Selected excerpt –
______________________________

Fai-Podlipnik said her father took her to see the site of the infamous Dachau concentration camp in Germany when she was 10 years old. It’s not pleasant, of course, to learn or think about the brutal history of the Holocaust, but it’s necessary.
“(My father) felt that you need to know,” Fai-Podlipnik said. “This is the reality.”
Fai-Podlipnik said Holocaust education is more important than ever today, particularly in the face of scary, anti-Semitic fliers that have appeared around Kenosha recently.
“We have to educate people, because obviously people are not educated,” Fai-Podlipnik said. “Particularly with the distribution of these pamphlets as of late, it just is extremely disturbing, and anti-Semitism is on the rise. I think people need to understand that we’re going in the wrong direction.”
Of course, there’s probably no more important demographic to educate than our community’s young people, which made the attendance and participation of Indian Trail High School and Academy students in Wednesday’s service so significant.
The Indian Trail Chamber Orchestra performed a selection of music in remembrance of Jewish resistance during the Holocaust, and six Indian Trail students — Quinn Murray, Danny Maldonado, Max Johnson, Marlee Rodriguez, Eric Gosselin and Abigail Shelton — performed readings selected to mark the 80th anniversary of the Warsaw Ghetto Uprising.
Indian Trail English teachers Amanda Johnson and Janelle Ebner coordinated the Holocaust Remembrance Day events among their students, and Ebner is also a member of Kenosha’s YomHashoah board that helped put together Wednesday’s service at the museum.
Additionally, on April 27, Indian Trail students will have an in-school field trip to listen to a Holocaust survivor, which will include a presentation and a question-and-answer session.
Ebner, who teaches ninth-grade English and special education at Indian Trail, has her freshmen read the book “Night” by Holocaust survivor Elie Wiesel every year to learn of the uncomfortable, but necessary, history of the Holocaust.

______________________________

Study questions –
[a] Edit the part of the Holocaust remembrance article that opens with the words containing "The Indian Trail" and closes with "at the museum.", replacing "Warsaw Ghetto Uprising" with "Warsaw Ghetto revolt".
[b] In the Holocaust remembrance article, turn the paragraph beginning "The Indian Trail Chamber Orchestra performed" into a short bulleted list that keeps its main facts.
[c] Write the next portion of the Holocaust remembrance article, picking up after its final sentence.
These items come from a separate, unrelated source.

Saved entries –
______________________________

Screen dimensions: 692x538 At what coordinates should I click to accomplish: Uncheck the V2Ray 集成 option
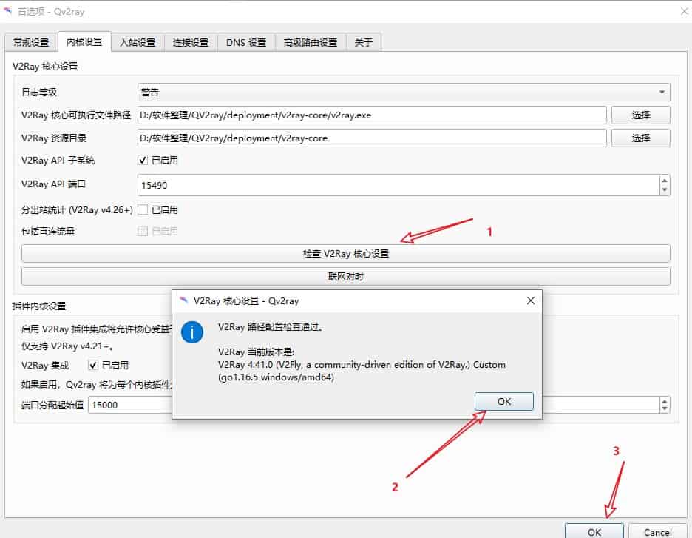click(x=93, y=364)
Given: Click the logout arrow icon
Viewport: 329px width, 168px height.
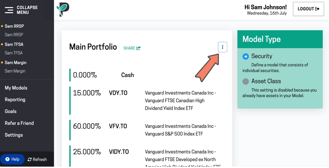Looking at the screenshot, I should (x=317, y=9).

______________________________

Answers per task –
[a]
The Indian Trail Chamber Orchestra performed a selection of music in remembrance of Jewish resistance during the Holocaust, and six Indian Trail students — Quinn Murray, Danny Maldonado, Max Johnson, Marlee Rodriguez, Eric Gosselin and Abigail Shelton — performed readings selected to mark the 80th anniversary of the Warsaw Ghetto revolt.
Indian Trail English teachers Amanda Johnson and Janelle Ebner coordinated the Holocaust Remembrance Day events among their students, and Ebner is also a member of Kenosha’s YomHashoah board that helped put together Wednesday’s service at the museum.

[b]
- The Indian Trail Chamber Orchestra performed music in remembrance of Jewish resistance during the Holocaust.
- Six Indian Trail students gave readings marking the 80th anniversary of the Warsaw Ghetto Uprising: Quinn Murray, Danny Maldonado, Max Johnson, Marlee Rodriguez, Eric Gosselin and Abigail Shelton.

[c]
“It’s so hard to teach it every year, but it’s so important that we teach it,” Ebner said Wednesday. “And the students are always so engrossed in everything. They want to learn everything about it. And even though they know a little bit about it, they’re still surprised to learn things.
“I think that when we give them an opportunity to participate in something to honor the lives of those lost, they just jump at the chance, because they’re all empathetic, and they’re touched by the subject.”
Especially with the dwindling number of Holocaust survivors still alive today, it’s imperative to keep educating new generations about that history. And, oftentimes, it’s much easier to teach younger people than those who may not be willing to change their views.
“It’s nice to be able to speak to middle-aged people, et cetera, but when they’re stuck in their ways, they’re stuck in their ways,” Fai-Podlipnik said. “I think it’s important for us to really indoctrinate our kids to accept everyone.”
During Wednesday’s featured portion of the program, you could see how much pride Marty Thau took in his father for surviving the Holocaust and eventually thriving with his own family and business in Wisconsin.
By his presence alone, Marty Thau represented the visceral reality of the Holocaust — both tragic and inspiring — reminding everyone of, as we mark Holocaust Remembrance Day, a part of our history that cannot be forgotten, because it must never happen again.
“Now we’re on to the next generation, and we now have to transfer it to yet another generation,” Feingold said. “Or this will be lost, the stories and the memories will be lost, and the message will be lost.”